Influenza A virus (IAV) is a globally distributed pathogen that causes seasonal winter epidemics and frequent pandemics in humans and birds. Each respiratory season, new vaccines need to be formulated, manufactured at scale (typically by growing the virus in chicken eggs) and administered to hundreds of millions of people. Providing effective vaccines in sufficient quantities to protect against influenza is a massive ongoing global challenge.
CpG dinucleotide enrichment of a virus genome is an appealing live attenuated vaccine development strategy. In the IAV genome, CpGs are markedly suppressed (i.e., cytosine immediately followed by guanine occurs rarely [1]).
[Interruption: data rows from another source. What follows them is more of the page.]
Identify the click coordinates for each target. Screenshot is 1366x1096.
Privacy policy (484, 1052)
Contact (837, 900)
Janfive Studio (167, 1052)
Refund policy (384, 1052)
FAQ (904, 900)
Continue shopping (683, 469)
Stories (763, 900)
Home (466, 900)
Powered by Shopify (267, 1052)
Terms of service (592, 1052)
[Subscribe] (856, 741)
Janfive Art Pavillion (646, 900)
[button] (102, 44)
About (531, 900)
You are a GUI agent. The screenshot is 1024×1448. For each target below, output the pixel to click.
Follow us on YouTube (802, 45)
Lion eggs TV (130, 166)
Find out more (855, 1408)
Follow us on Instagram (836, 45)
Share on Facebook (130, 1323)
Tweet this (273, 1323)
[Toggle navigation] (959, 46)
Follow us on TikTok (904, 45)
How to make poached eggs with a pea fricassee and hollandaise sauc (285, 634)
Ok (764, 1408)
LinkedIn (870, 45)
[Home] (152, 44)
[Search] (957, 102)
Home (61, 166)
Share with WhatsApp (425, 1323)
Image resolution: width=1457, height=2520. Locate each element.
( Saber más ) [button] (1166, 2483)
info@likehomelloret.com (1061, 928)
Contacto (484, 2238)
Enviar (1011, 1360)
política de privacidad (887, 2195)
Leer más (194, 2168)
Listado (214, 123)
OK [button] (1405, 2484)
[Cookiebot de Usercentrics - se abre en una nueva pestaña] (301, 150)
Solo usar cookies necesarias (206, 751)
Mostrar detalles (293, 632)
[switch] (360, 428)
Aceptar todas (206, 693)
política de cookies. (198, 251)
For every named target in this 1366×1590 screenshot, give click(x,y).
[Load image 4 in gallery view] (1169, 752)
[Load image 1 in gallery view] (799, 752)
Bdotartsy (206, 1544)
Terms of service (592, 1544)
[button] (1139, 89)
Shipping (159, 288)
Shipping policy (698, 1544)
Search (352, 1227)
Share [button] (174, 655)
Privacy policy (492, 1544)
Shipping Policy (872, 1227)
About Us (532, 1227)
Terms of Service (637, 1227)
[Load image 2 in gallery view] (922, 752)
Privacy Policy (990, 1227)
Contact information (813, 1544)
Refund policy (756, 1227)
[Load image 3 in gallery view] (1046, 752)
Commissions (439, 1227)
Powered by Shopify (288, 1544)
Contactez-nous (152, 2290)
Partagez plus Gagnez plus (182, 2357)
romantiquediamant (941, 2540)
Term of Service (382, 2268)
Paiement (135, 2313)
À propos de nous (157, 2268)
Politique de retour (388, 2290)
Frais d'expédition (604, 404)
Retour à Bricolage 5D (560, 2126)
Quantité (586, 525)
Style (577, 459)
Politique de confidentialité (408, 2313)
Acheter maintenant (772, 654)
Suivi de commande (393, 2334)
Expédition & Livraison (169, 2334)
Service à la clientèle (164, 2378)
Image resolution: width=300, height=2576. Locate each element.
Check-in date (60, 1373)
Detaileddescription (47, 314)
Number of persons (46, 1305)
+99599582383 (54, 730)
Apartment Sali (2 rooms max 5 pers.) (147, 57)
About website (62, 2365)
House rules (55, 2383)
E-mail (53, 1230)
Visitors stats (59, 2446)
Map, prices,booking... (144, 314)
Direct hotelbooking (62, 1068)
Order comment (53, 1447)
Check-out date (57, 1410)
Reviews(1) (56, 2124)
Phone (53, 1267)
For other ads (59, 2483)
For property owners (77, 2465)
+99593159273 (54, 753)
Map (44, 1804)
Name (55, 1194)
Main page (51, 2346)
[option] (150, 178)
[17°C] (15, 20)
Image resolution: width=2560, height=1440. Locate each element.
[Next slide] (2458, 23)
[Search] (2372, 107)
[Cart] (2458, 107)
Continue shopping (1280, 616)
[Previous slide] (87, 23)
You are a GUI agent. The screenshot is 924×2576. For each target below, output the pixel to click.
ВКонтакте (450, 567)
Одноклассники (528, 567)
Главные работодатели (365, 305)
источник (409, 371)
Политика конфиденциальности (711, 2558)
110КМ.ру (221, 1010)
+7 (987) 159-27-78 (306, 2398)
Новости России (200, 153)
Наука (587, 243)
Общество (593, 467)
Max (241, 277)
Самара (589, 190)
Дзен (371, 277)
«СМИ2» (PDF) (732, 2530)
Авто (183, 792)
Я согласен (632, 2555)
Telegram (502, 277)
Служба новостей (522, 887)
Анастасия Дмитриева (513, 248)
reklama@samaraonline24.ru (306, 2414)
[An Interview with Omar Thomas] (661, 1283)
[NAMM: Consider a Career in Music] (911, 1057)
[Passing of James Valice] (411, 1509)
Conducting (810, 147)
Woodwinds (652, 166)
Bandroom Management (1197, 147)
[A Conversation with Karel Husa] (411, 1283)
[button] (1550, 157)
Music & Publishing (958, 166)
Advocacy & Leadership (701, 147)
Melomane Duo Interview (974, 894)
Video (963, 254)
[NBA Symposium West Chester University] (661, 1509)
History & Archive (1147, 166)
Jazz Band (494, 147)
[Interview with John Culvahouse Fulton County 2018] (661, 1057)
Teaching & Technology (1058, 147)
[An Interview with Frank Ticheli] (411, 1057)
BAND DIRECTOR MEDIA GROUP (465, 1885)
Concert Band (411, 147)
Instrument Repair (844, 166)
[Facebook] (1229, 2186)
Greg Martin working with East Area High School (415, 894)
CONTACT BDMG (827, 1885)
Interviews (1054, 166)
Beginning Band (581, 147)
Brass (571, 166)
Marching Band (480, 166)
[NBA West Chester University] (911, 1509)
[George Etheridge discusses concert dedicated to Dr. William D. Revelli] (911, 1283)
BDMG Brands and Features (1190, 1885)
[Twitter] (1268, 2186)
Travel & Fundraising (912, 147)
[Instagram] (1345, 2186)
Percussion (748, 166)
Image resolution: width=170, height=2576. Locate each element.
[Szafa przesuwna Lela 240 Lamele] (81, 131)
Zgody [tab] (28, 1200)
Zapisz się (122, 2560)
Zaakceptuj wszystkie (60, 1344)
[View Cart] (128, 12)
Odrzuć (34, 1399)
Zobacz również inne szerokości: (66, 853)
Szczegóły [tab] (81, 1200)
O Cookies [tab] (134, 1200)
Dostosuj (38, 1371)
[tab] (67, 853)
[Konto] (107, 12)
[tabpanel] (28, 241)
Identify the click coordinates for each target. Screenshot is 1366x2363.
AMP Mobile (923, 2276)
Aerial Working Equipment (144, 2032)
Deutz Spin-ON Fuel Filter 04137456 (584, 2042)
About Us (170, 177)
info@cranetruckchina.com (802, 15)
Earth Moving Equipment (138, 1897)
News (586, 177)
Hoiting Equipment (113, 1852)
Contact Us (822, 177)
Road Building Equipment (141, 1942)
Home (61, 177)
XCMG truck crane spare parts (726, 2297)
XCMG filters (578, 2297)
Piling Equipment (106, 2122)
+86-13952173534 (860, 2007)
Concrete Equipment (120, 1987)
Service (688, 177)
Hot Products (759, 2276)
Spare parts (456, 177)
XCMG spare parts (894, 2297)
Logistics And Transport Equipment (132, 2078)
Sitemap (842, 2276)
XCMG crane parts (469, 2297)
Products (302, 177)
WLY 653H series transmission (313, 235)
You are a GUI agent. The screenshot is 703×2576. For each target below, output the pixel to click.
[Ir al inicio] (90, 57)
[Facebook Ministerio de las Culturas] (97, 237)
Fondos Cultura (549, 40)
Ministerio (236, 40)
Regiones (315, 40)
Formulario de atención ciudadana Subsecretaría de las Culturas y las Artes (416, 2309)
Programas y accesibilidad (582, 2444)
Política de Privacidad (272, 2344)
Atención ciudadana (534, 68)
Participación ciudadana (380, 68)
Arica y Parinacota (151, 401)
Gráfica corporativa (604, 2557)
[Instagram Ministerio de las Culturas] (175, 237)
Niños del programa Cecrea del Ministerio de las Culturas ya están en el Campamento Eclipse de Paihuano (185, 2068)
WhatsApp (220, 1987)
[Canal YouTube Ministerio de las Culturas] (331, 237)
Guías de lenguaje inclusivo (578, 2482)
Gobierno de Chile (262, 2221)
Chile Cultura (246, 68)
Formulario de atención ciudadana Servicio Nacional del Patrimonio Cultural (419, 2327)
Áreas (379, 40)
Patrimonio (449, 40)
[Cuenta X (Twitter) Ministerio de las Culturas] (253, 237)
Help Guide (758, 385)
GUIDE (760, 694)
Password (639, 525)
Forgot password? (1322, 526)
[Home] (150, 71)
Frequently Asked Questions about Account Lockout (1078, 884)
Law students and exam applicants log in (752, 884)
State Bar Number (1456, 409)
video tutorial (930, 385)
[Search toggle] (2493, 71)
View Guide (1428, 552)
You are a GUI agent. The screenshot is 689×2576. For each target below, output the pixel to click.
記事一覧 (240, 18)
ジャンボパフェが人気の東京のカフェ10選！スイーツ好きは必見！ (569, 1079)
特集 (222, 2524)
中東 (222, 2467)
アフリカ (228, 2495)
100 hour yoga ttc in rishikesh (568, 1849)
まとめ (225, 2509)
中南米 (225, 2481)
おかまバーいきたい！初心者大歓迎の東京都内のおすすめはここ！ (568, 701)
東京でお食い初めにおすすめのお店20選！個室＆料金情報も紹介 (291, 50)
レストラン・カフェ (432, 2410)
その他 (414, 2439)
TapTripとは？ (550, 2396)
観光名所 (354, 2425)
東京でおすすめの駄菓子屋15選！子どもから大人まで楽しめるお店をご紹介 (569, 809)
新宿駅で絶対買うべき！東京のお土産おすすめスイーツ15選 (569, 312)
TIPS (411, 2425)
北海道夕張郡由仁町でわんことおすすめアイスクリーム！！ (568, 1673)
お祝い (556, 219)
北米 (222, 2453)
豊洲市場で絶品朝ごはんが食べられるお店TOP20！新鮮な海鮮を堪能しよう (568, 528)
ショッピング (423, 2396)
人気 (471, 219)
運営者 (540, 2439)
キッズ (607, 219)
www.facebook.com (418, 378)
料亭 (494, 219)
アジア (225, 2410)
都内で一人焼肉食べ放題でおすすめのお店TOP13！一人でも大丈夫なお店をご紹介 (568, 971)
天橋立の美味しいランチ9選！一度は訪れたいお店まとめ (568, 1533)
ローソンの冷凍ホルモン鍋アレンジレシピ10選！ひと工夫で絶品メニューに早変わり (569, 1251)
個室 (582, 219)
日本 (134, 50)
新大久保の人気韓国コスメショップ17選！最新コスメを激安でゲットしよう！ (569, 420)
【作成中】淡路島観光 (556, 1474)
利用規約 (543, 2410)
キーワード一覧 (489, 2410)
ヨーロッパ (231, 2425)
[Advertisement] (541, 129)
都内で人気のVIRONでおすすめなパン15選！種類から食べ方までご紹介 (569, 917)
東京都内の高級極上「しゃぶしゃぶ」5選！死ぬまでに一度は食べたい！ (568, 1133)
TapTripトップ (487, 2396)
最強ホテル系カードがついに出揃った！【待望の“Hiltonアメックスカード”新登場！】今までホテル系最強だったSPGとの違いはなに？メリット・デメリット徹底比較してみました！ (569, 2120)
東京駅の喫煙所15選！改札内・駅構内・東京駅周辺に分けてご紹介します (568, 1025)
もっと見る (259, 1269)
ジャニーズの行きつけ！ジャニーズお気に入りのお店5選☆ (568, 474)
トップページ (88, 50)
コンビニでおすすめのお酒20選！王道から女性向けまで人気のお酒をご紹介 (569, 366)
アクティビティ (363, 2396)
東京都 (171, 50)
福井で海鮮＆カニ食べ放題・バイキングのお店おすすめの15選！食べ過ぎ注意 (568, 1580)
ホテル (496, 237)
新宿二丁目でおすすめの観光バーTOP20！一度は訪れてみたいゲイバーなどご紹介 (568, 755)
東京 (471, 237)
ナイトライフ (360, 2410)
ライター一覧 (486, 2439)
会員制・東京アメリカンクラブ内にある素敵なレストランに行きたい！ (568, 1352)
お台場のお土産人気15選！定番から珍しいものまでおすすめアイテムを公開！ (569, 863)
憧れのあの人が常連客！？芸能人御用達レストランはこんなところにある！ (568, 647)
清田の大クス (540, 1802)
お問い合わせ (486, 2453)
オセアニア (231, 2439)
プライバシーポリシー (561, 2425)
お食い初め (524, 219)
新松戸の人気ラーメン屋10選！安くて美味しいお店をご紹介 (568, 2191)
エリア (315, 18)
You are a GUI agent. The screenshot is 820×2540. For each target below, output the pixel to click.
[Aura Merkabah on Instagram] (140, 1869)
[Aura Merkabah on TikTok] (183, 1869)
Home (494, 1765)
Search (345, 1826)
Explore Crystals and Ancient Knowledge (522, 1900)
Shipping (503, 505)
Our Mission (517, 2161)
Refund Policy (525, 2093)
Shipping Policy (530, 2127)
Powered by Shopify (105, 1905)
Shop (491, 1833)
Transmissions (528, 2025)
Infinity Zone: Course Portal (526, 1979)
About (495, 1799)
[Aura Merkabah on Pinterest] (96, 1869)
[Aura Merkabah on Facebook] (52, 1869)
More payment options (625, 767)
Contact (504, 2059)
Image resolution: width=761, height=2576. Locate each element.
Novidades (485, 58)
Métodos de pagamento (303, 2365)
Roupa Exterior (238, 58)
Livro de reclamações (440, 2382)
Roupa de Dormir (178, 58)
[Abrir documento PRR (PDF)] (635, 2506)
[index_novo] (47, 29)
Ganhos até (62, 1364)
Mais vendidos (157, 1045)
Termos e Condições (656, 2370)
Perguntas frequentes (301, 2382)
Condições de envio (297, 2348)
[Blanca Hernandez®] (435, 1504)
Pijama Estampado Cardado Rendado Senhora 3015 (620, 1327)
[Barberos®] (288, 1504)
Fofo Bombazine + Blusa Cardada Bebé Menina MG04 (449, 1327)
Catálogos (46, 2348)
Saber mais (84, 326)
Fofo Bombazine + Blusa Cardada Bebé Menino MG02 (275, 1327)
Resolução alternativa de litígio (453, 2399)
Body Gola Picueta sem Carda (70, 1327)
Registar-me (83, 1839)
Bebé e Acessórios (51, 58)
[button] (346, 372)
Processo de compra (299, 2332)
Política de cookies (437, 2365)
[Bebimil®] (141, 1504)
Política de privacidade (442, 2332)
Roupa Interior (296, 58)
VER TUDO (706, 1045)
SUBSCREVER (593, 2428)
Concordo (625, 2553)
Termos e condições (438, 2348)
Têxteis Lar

This is because an antiviral protein made by the host, ZAP, binds CpG sites in viral RNA to target it for degradation. We have shown that adding CpGs into the genome of IAV results in ZAP-mediated virus attenuation [2]. We found that infection of mice with a sub-clinical dose CpG-high IAV offers protection from subsequent infection with a lethal dose of IAV, demonstrating the potential of this approach in influenza vaccinology.
The goal of this project is to advance our technology by addressing the following aims:
1. Determine whether CpG enrichment can be applied as an attenuation strategy to multiple IAV strains from a range of species, including avian influenza
2. Optimise parameters for CpG enrichment, including testing CpG enrichment in multiple viral segments
3. Test approaches for making virally encoded CpGs more visible to the host cell by performing experiments to test RNA structure, integrating bioinformatics and SHAPE-MaP approaches in the lab.
In this interdisciplinary project you will learn a range of laboratory methods including cell culture, virus infections, reverse genetics, and SHAPE-MaP. In silico, you will design CpG-enriched viruses. You will regularly present at lab meetings and have the opportunity to present more widely at conferences.